• WHAT THIS TASK INVOLVES: Find every line in the records that contains the word "height" and copy each one. Case counts.

• RECORDS SUPPLIED:

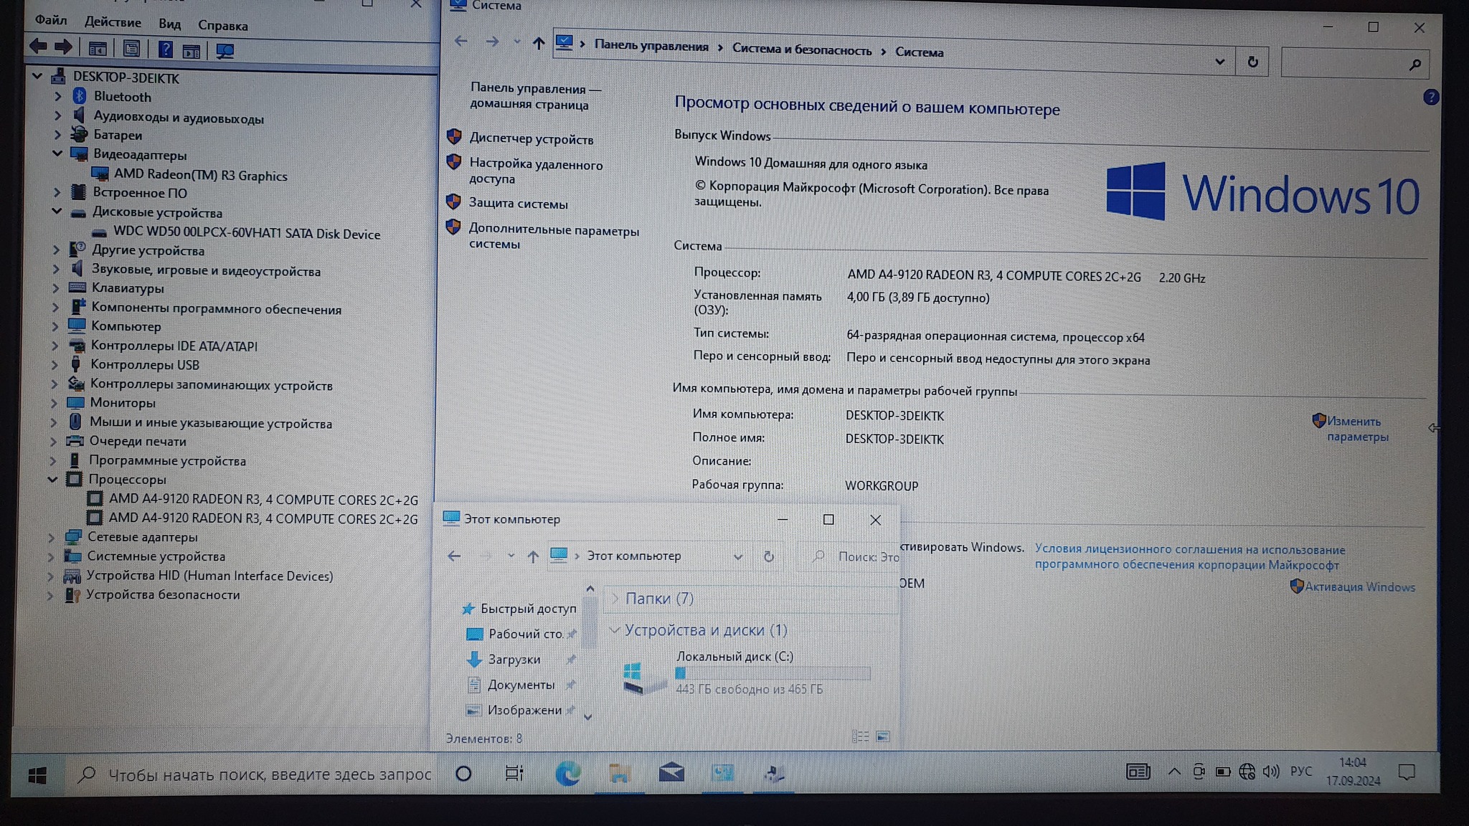Click the taskbar search input field
The width and height of the screenshot is (1469, 826).
click(x=269, y=774)
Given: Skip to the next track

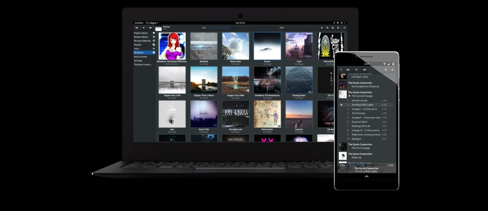Looking at the screenshot, I should (150, 27).
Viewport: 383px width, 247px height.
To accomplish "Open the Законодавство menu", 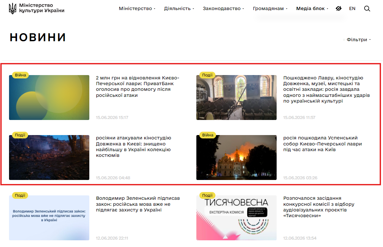I will pyautogui.click(x=223, y=9).
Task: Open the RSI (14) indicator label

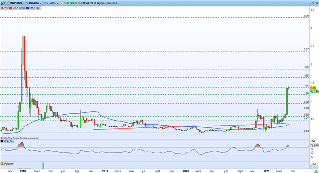Action: point(8,141)
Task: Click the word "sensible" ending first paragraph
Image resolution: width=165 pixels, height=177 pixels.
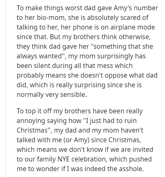Action: point(74,94)
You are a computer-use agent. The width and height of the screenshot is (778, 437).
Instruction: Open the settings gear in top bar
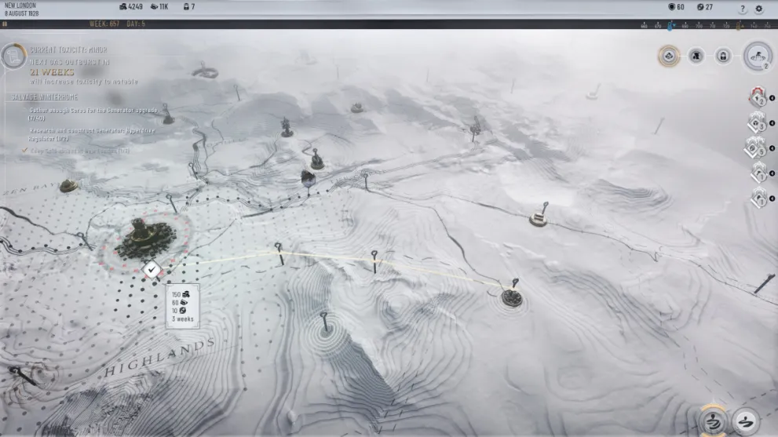pyautogui.click(x=758, y=9)
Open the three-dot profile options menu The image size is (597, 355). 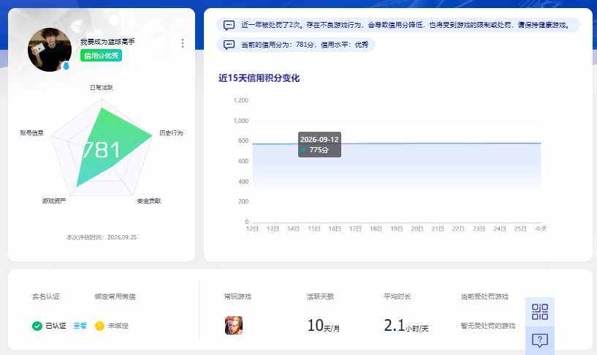click(x=183, y=43)
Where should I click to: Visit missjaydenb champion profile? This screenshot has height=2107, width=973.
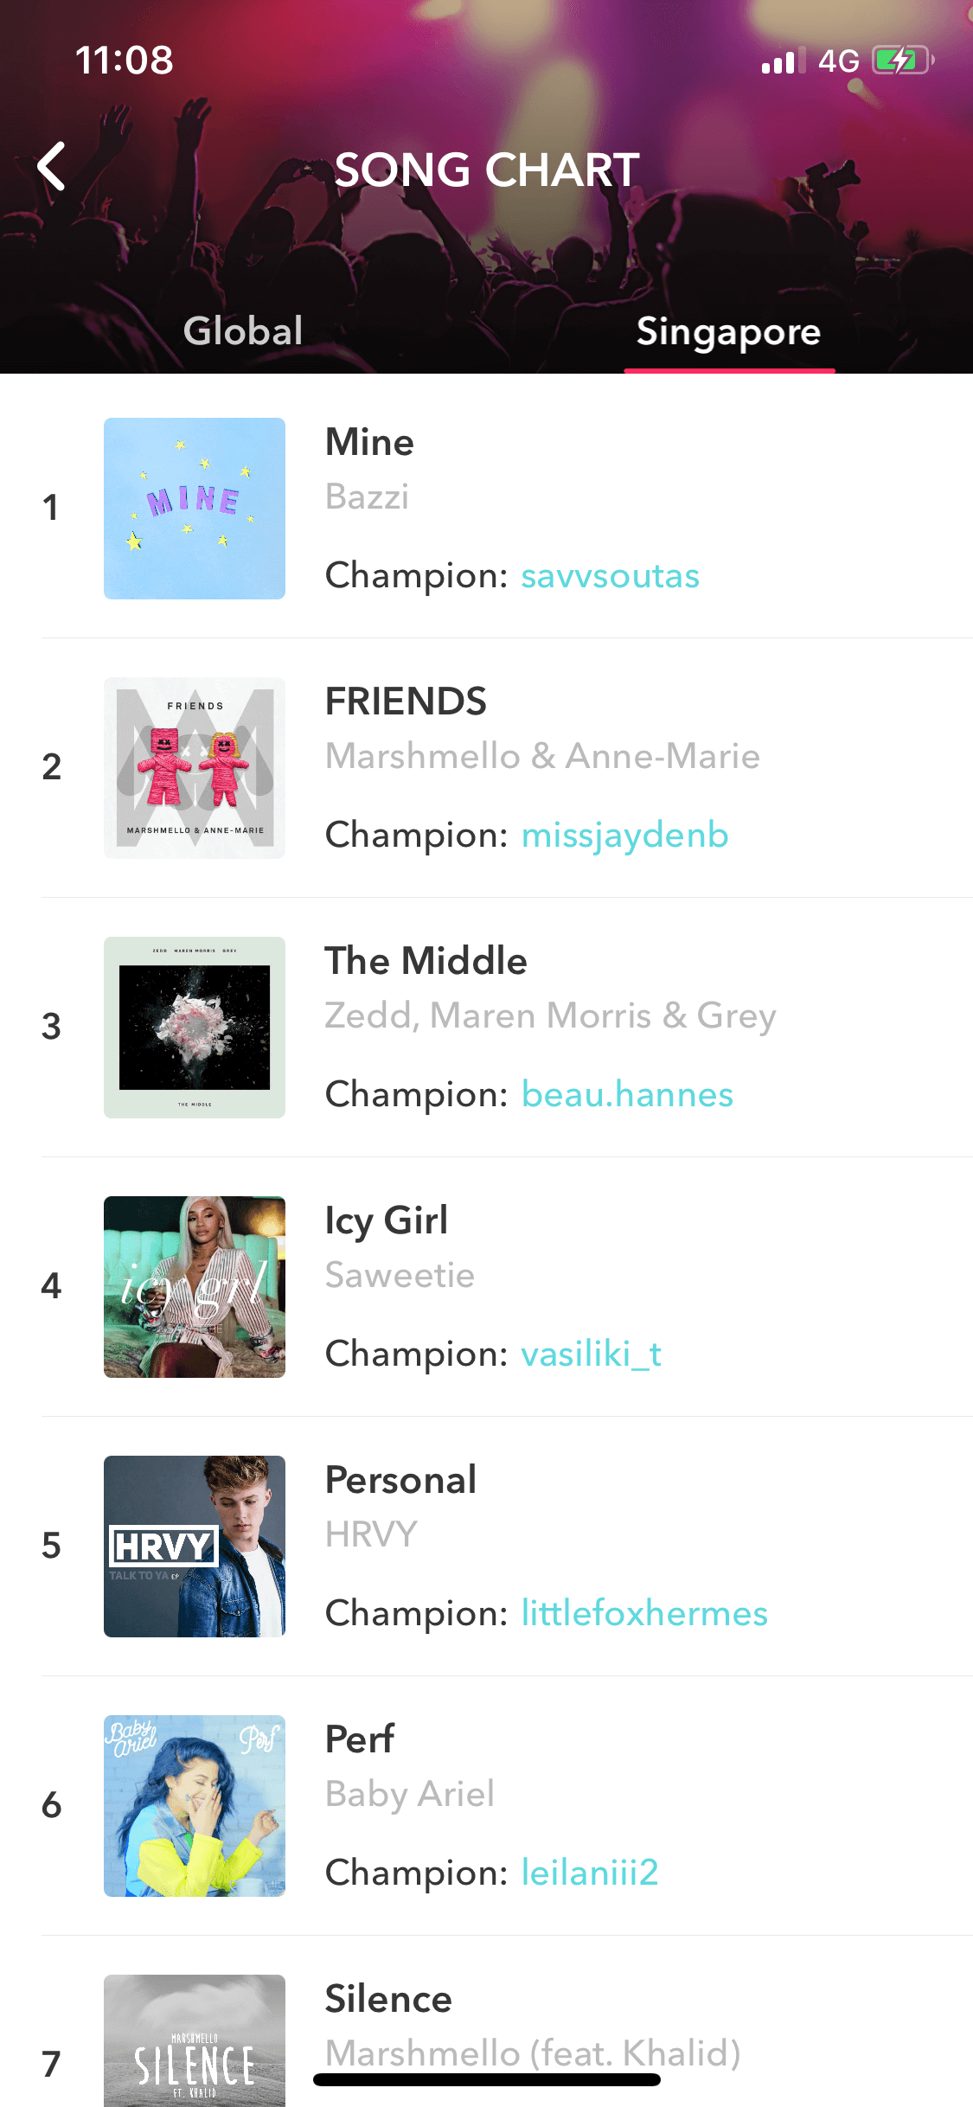[624, 836]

• ANSWER TO THE EXERCISE:
The width and height of the screenshot is (1469, 826).
Viewport: 383px width, 247px height.
Image resolution: width=165 pixels, height=177 pixels.
You are a computer-use agent. The width and height of the screenshot is (778, 437).
Where should I click to: Visit missjaydenb champion profile? This screenshot has height=2107, width=973.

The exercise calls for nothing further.